After adjustment, risks for early persisting occasional use were more than twice as high in those who reported parental substance use or abuse (RRR 2·38 [95% CI 1·51–3·73]; p<0·001) and sexual abuse (2·02 [1·10–3·72]; p=0·024) relative to the low or no cannabis use class. Risks were higher in those who reported a parent with a criminal conviction (RRR 1·90 [95% CI 1·20–3·01]; p=0·006), parental separation (1·78 [1·27–2·48]; p<0·001), interpartner violence between parents (1·96 [1·39–2·76]; p<0·001), and emotional abuse (1·84 [1·30–2·61]; p<0·001) relative to the low or no cannabis use class. There was weaker evidence that risks were increased in those who reported physical abuse (RRR 1·49 [95% CI 1·00–2·21]; p=0·048) relative to the low or no cannabis use class. Both before and after adjustment, only parental substance use or abuse was associated with risk of later onset occasional use (unadjusted RRR 2·02 [1·34–3·05], p<0·001; adjusted RRR 1·81 [95% CI 1·15–2·83], p=0·01) relative to the low or no cannabis use class.

To explore the effect of the covariates on the association between ACEs and cannabis use, all models were adjusted for separate covariates (appendix pp 24–32). The majority of attenuation of the effect of ACE exposure on cannabis use class occurred for the associations with early persisting regular use (unadjusted and adjusted results in table 3); adjusting for separate covariates identified that the majority of attenuation of this effect was due to controlling for the effects of maternal or partner substance use during pregnancy, and maternal or partner mental health before pregnancy. Although it is plausible there would be multicollinearity between the covariates of polygenic risk and parental substance use, adjustment for cannabis initiation polygenic risk score did little to attenuate the results, which indicates that any multicollinearity is unlikely to have led to over-adjustment (appendix pp 28–29).

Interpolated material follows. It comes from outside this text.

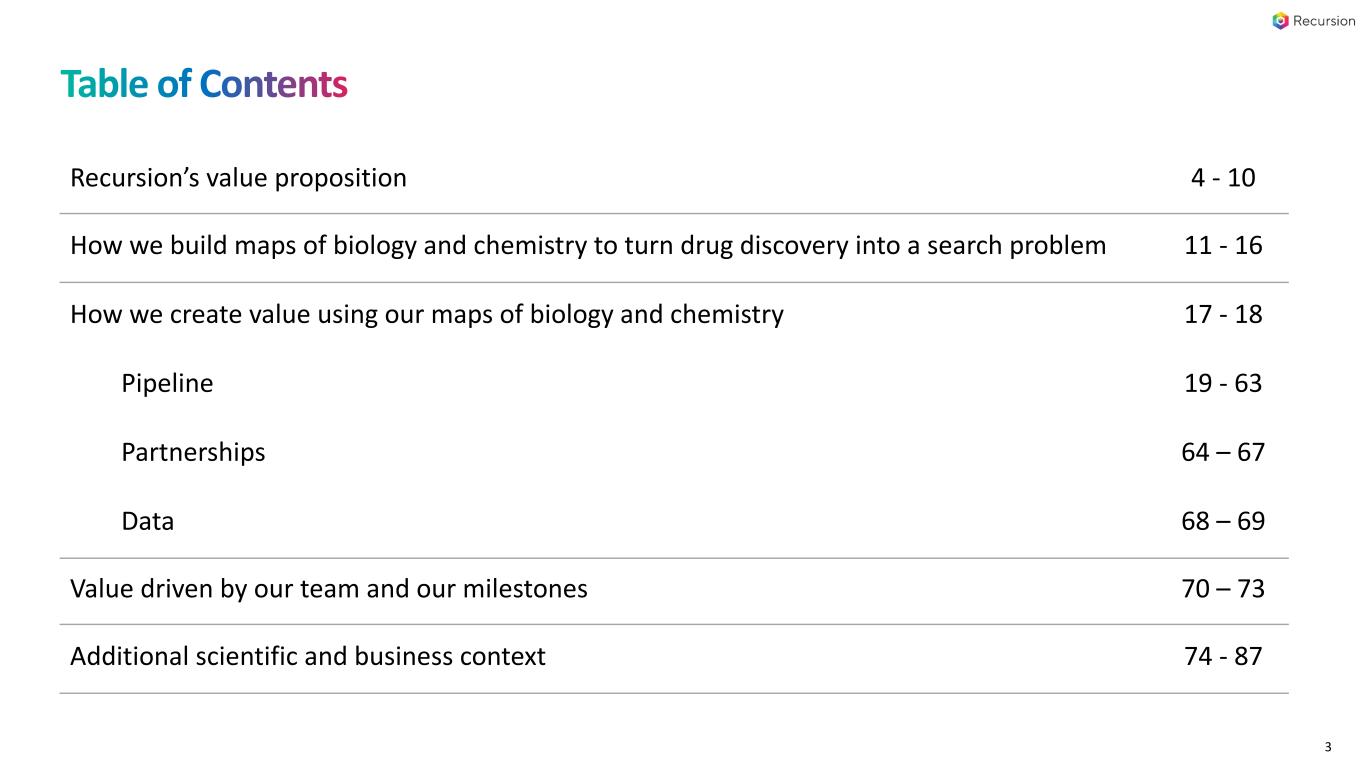Click the page range 74 - 87

click(1223, 657)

Omnibus Wald tests of pairwise comparisons indicated significant differences between classes for the exposures of 4 or more ACEs, parental substance use or abuse, parental separation, interpartner violence between parents, physical abuse, and emotional abuse (table 3). The effect sizes for these classes are visualised in figure 3.

Figure 3.

Figure 3

Effect sizes of the exposures for which omnibus pairwise comparisons indicated overall differences between cannabis trajectory classes

Data are relative risk ratios and error bars are 95% CIs. ACE=adverse childhood experience.

Discussion

There was evidence of a dose–response association between ACEs and cannabis trajectories. Experiencing 4 or more ACEs was associated with more than three times the risk of early persisting regular use, more than twice the risk of early persisting occasional use, and twice the risk of later onset regular use. Parental substance use or abuse was associated with increased risk of cannabis use, with highest risks for early persisting regular use. Risks of early persisting regular use, plausibly the most problematic pattern of cannabis use, were also raised for those who had parental mental health problems, physical abuse, and parental separation. Physical abuse and parental separation were associated with an increased risk of all early onset and regular use classes.

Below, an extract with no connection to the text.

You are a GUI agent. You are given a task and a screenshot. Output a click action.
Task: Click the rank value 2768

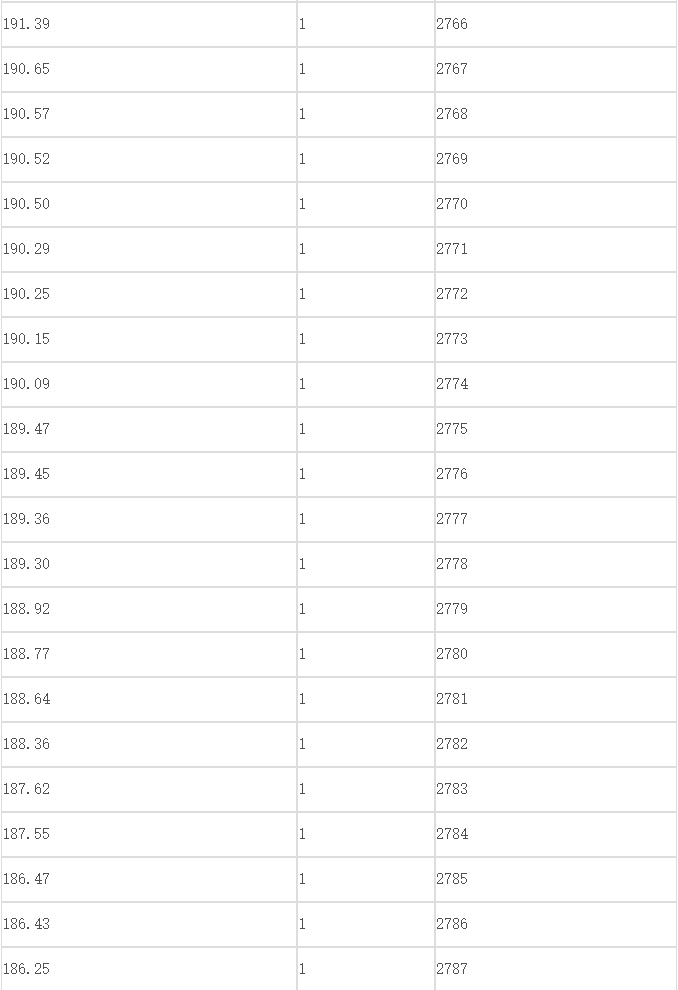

We identified classes of cannabis use that plausibly represent risk for different levels of cannabis-related harms but we did not identify reduction in use by age 24 years. In relation to the previously published trajectories in the ALSPAC cohort using data only from ages 13–18 years,27 the present analyses identify an additional class of participants with later onset regular cannabis use. Older cohorts have identified groups in which cannabis use declines by the mid-20s.12, 14 This might reflect shifts in patterns of cannabis use among individuals born after the 1990s and delays in maturation out of persistent use.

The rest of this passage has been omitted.